Service Endpoint vs Private Endpoint vs Private Link

Feature	Service Endpoint	Private Endpoint	Private Link	Private Link Service
Definition	Extends VNet to Azure services	Private IP address within VNet	Includes Private Endpoint; Secure access to services over private network	Allows you to provide private endpoints for your service
Connectivity	Direct connectivity from VNet	Connects to specific Azure resources	Access Azure services via Private Endpoint	Provides private access to your services from customers’ VNets
IP Address	Uses public IP of Azure service	Uses private IP within VNet	Uses Private Endpoint’s private IP	Uses private IPs provided by customers’ VNets
Security	Traffic stays on Azure backbone	Traffic isolated from public internet	Traffic isolated from public internet	Traffic isolated from public internet
Access Control	VNet and subnet-based	Granular, based on private endpoint	Granular, based on private endpoint	Granular, based on private endpoint
DNS Configuration	Not required	Requires private DNS configuration	Requires private DNS configuration	Requires private DNS configuration
Supported Services	Many PaaS services like Storage, SQL	Specific to individual PaaS services	All services supported by Private Endpoints	Custom services hosted on your infrastructure
Use Case	General access to Azure services	Isolated access to specific resources	Secure, isolated access to Azure services	Provide secure, private access to your own services
Suitable for	Enhancing security of service access	Sensitive data and secure connections	Compliance, data isolation, and secure access	Offering private access to your applications/services
Example Services	Azure Storage, Azure SQL Database	Azure SQL Database, Azure Storage	Azure Storage, Azure SQL Database, Azure Cosmos DB	Custom services provided by ISVs or in-house apps

Use Cases

1. Service Endpoint
   • Scenario: You have a VNet and want to securely access an Azure Storage account without exposing it to the public internet.
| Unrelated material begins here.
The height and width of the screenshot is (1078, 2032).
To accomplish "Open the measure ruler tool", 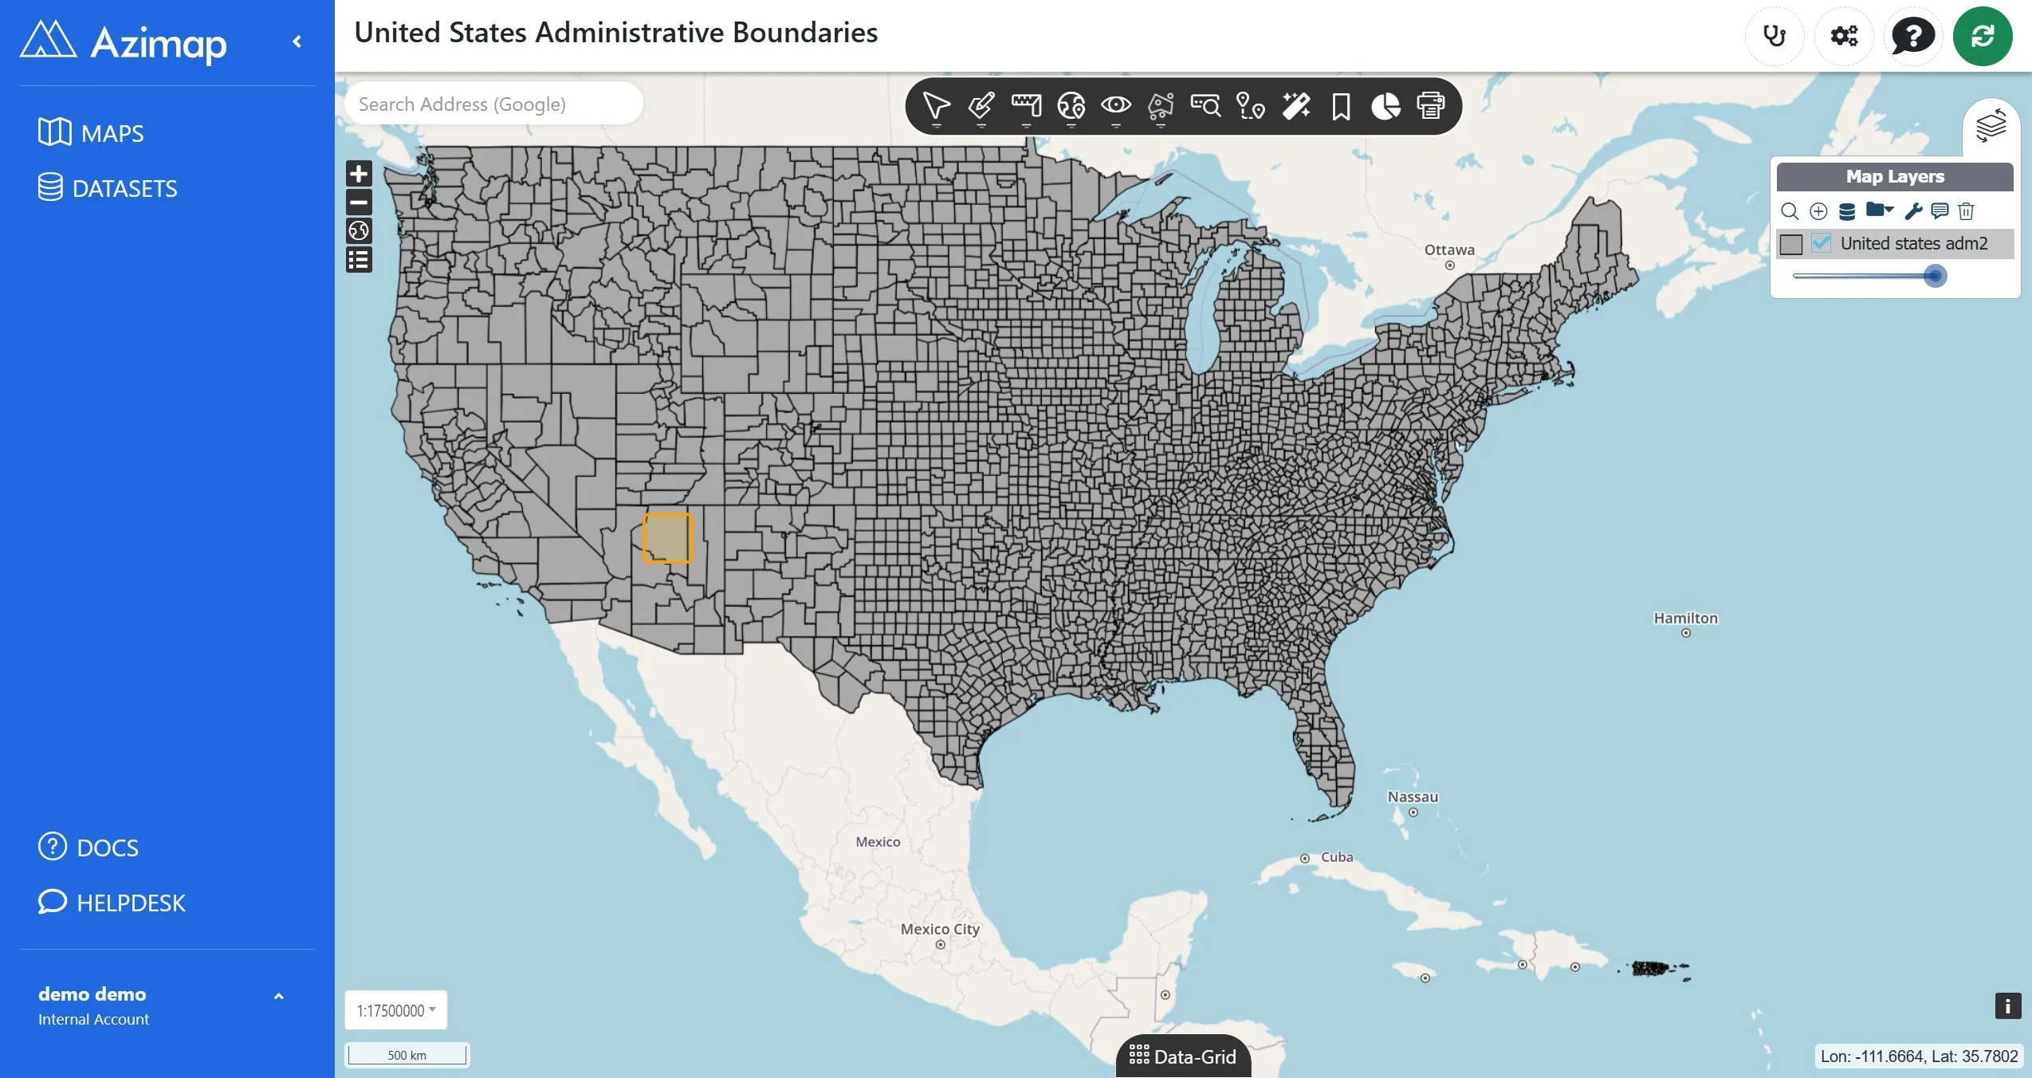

   • Implementation Steps:
     • a. Create a VNet and a subnet.
     • b. Enable the service endpoint for the desired Azure service on the subnet.
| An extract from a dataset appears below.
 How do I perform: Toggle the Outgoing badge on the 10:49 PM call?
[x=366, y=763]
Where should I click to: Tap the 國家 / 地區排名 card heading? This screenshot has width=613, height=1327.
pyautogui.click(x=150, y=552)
     • c. Configure the Azure service to allow access from the VNet.
2. Private Endpoint
   • Scenario: You have an Azure SQL Database that you want to securely access from your VNet without exposing it to the public internet.
   • Implementation Steps:
     • a. Create a private endpoint for the Azure SQL Database within your VNet.
     • b. Configure DNS to resolve the private endpoint.
3. Private Link
   • Scenario: You want to provide secure access to your Azure Storage account over a private network from both your VNet and on-premises network.
   • Implementation Steps:
     • a. Create a private endpoint for the desired Azure service.
     • b. Configure a private DNS zone to resolve the service’s private endpoint.
4. Private Link Service
   • Scenario: You are an ISV providing a database service to multiple customers and want to offer secure access to your service via private endpoints
   • Implementation Steps:
     • a. Create a Private Link Service and expose your service via Private Link.
     • b. Enable customers to create private endpoints in their VNets to access your service.
     • c. Configure DNS to resolve the private endpoint for customers.